» What you are asked to do
Please quote the records word for word, from the line containing "Describe the element at coordinates (512, 1120)" through the last line of the records.

A portion of a data file
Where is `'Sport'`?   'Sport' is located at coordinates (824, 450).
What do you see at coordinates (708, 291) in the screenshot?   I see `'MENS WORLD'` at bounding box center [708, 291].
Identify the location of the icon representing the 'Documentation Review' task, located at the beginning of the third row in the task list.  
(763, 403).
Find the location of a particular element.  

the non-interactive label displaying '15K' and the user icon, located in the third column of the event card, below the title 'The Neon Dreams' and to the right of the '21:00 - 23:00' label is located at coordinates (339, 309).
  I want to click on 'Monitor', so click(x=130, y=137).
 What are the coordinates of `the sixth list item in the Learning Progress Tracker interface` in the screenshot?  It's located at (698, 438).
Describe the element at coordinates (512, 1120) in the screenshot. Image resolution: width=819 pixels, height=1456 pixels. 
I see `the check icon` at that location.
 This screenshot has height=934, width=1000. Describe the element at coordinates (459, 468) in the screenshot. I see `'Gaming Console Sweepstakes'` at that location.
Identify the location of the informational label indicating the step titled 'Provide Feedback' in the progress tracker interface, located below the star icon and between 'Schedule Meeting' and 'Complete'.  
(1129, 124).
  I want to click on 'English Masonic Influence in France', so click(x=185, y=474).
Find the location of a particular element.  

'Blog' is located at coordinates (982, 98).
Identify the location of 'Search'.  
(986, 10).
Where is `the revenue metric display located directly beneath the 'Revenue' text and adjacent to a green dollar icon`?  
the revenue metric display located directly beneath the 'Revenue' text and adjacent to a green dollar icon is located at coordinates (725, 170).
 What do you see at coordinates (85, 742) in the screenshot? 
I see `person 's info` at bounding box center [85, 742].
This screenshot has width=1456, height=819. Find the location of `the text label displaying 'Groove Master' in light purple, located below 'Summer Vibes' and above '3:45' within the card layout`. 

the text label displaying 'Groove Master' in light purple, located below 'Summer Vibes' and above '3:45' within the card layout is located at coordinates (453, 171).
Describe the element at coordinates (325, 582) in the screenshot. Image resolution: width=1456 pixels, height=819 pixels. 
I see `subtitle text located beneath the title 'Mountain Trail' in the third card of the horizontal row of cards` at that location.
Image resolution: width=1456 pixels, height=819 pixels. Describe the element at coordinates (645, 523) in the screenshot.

» Solution
Describe the element at coordinates (512, 1120) in the screenshot. Image resolution: width=819 pixels, height=1456 pixels. 
I see `the check icon` at that location.
 This screenshot has height=934, width=1000. Describe the element at coordinates (459, 468) in the screenshot. I see `'Gaming Console Sweepstakes'` at that location.
Identify the location of the informational label indicating the step titled 'Provide Feedback' in the progress tracker interface, located below the star icon and between 'Schedule Meeting' and 'Complete'.  
(1129, 124).
  I want to click on 'English Masonic Influence in France', so click(x=185, y=474).
Find the location of a particular element.  

'Blog' is located at coordinates (982, 98).
Identify the location of 'Search'.  
(986, 10).
Where is `the revenue metric display located directly beneath the 'Revenue' text and adjacent to a green dollar icon`?  
the revenue metric display located directly beneath the 'Revenue' text and adjacent to a green dollar icon is located at coordinates (725, 170).
 What do you see at coordinates (85, 742) in the screenshot? 
I see `person 's info` at bounding box center [85, 742].
This screenshot has width=1456, height=819. Find the location of `the text label displaying 'Groove Master' in light purple, located below 'Summer Vibes' and above '3:45' within the card layout`. 

the text label displaying 'Groove Master' in light purple, located below 'Summer Vibes' and above '3:45' within the card layout is located at coordinates (453, 171).
Describe the element at coordinates (325, 582) in the screenshot. Image resolution: width=1456 pixels, height=819 pixels. 
I see `subtitle text located beneath the title 'Mountain Trail' in the third card of the horizontal row of cards` at that location.
Image resolution: width=1456 pixels, height=819 pixels. Describe the element at coordinates (645, 523) in the screenshot.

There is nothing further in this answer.